Is the picture clear? Locked out Sotheby’s workers turn up the heat

by Michael McCarthy

November 10, 2011

This is an amazing video of last night’s protest at Sotheby’s in support of the workers who are locked out there. (I don’t know who made it – but well done, whoever you are!) For those of us that go to union rallies it may seem a bit peculiar. Most rallies these days lack the kind of passion and militancy that you will see if you watch it. The typical union picket mostly consists of walking in a tightly fenced in circle and chanting a few things. While that is better than no union picket at all, Occupy Wall Street has clearly injected a higher level of militancy into labor’s arsenal here in NYC. I think it is going to be that youthful passion and willingness to ratchet up the level of disruption that will be the basis of a renewal of labor strength in America.

Such militancy isn’t historically unprecedented. Militant tactics were the basis of labor’s revival in the 1930s. Most labor historians call the 1920s the non-union era. It was a time in which inequality in society was roughly at today’s level and unions were even more beaten back and subdued than the ones around us. Yet in the wake of depression, working people – both those with and without jobs – put themselves on the line. In many cases they got arrested, in some cases their fate was worse. But on balance, their engagement in militant forms of disruption shut down business as usual and became the core force behind the Wagner Act and the Social Security Act in 1935. In other words, those kinds of disruptive strategies were central to reviving the labor movement and building real social protections for citizens. It’s true that unions were able to survive and thrive as organizations for sometime after those turbulent early years. This was driven in part because of their power in the collective bargaining process and in part because of their electoral alliance with Northern Democrats. But after decades of demobilizing their membership, when businesses went on the offensive in the 1970s unions were ill-equipped to emerge victorious.

Inside, one single painting sold for $60 million. No comment needed.

The Sotheby’s lock out is a microcosm of where we are and where we could go.

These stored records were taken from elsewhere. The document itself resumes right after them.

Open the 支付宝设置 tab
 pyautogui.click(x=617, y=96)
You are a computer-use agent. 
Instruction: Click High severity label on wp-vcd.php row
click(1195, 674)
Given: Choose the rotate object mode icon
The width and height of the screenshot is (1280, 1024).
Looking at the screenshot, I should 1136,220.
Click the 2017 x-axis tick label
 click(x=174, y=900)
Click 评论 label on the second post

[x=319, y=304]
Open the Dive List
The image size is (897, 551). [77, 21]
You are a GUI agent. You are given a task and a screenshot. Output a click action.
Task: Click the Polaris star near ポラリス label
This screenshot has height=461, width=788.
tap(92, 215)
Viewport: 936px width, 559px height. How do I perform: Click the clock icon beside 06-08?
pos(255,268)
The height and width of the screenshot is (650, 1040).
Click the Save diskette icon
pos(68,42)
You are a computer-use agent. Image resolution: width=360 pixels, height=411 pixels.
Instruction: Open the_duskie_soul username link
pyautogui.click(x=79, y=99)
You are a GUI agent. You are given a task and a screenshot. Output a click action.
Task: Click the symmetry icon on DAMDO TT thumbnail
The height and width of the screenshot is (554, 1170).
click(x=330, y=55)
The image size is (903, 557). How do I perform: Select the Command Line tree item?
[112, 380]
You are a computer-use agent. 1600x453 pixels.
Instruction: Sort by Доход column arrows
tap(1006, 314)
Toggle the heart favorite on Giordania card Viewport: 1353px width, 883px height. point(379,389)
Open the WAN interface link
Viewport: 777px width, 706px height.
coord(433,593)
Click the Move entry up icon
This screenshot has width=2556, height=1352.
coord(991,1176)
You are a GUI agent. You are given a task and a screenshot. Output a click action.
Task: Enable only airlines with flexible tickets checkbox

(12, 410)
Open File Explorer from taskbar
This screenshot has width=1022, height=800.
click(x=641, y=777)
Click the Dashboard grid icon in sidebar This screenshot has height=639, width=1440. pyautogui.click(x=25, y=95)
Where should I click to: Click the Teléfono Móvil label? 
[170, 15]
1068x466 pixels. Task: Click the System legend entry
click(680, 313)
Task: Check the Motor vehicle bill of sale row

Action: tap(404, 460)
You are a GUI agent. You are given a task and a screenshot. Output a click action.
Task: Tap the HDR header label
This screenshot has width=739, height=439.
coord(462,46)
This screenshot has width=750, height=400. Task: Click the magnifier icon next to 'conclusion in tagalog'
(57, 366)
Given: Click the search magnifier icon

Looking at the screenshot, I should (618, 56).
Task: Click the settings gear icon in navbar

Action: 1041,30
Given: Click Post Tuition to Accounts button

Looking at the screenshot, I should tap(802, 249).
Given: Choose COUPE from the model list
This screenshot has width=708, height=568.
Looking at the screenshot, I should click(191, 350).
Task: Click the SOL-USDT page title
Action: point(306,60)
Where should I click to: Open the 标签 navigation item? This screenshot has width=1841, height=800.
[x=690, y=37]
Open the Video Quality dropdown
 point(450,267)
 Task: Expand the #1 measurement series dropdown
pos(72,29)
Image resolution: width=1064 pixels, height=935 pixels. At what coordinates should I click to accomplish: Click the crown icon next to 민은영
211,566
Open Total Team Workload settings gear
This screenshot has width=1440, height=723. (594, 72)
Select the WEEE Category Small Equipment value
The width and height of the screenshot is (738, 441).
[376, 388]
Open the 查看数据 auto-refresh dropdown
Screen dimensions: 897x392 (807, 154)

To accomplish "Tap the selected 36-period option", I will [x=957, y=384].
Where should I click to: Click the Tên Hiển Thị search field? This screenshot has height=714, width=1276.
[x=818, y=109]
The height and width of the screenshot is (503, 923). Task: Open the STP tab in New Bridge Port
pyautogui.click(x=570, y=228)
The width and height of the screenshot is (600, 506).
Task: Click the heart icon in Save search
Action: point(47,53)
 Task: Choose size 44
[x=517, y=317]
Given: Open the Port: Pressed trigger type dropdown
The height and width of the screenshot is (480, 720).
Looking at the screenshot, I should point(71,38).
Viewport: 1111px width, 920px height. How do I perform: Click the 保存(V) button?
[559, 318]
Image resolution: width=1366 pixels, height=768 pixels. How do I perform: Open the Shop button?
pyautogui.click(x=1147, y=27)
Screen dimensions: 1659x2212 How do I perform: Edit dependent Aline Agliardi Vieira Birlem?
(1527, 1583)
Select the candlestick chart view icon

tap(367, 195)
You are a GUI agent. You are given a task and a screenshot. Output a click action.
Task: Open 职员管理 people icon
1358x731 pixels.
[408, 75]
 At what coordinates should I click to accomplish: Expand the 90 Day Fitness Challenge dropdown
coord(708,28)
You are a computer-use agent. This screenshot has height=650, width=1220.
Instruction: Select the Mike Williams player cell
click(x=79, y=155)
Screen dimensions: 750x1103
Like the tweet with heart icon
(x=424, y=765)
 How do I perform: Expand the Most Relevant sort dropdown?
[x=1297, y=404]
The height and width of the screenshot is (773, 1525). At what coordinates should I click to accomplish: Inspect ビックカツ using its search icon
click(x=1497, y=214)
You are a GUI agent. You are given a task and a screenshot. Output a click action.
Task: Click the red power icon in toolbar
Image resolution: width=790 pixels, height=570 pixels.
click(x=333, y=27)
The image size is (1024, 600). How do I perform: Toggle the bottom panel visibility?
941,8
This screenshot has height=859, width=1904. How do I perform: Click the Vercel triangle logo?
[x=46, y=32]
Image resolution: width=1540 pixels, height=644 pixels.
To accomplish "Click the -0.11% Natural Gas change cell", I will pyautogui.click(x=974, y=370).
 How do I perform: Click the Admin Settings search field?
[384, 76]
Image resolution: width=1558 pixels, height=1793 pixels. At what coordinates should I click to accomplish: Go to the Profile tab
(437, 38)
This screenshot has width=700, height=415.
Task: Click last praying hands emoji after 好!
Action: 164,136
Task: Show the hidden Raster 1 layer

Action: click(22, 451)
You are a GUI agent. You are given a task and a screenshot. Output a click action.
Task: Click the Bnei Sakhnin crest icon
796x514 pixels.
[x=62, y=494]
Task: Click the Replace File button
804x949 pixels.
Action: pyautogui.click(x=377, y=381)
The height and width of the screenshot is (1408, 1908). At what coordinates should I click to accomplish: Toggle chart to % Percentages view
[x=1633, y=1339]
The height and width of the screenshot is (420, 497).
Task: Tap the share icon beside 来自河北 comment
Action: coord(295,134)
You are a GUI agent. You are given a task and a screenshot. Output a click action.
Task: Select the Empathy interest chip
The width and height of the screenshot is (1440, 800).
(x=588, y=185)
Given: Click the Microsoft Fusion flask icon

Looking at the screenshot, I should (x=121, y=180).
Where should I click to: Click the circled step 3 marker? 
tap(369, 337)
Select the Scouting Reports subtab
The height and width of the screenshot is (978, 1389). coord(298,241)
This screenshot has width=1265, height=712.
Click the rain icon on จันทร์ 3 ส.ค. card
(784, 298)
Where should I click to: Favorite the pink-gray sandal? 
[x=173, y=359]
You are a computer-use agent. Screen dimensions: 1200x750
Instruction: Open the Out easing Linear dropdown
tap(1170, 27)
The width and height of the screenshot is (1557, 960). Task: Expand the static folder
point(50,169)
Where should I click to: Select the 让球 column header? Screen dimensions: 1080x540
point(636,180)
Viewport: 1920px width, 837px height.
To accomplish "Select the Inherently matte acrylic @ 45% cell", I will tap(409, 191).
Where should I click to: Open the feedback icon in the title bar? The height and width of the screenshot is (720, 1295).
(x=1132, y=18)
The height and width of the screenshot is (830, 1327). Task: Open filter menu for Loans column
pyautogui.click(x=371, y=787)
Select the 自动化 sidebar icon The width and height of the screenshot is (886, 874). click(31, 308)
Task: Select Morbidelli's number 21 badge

Its auctions are the playgrounds of the hyper-wealthy – the kinds of people that wear shoes that cost a year’s salary for some and have vacation homes in Martha’s Vineyard. To give you a sense of the commanding heights of luxury they occupy, one painting at the auction being protested in this video sold for over 60 million dollars (no, that is not a typo). And while the hyper-elite enjoy their towering fortunes in places like Sotheby’s, the owners of Sotheby’s are locking out 43 of their art handlers, organized by the Teamsters, because the union refuses to concede on major concessions in their contract. They have been on outside of the building protesting since June 29th. Could the picture be any more clear? Working people, many if not most of whom are people of color, on the sidewalk desperately trying to defend some of the gains they have made through their union juxtaposed with the mostly white hyper-elite adding to their art collections. This is what Occupy Wall Street is all about.

Students and workers, standing together and defiantly challenging Sotheby’s, pushing the boundaries of acceptable protest and breaking the rules that should be broken, putting an end to both business and protest as usual – those are the ways that this struggle offers some insights into where we could go as a movement.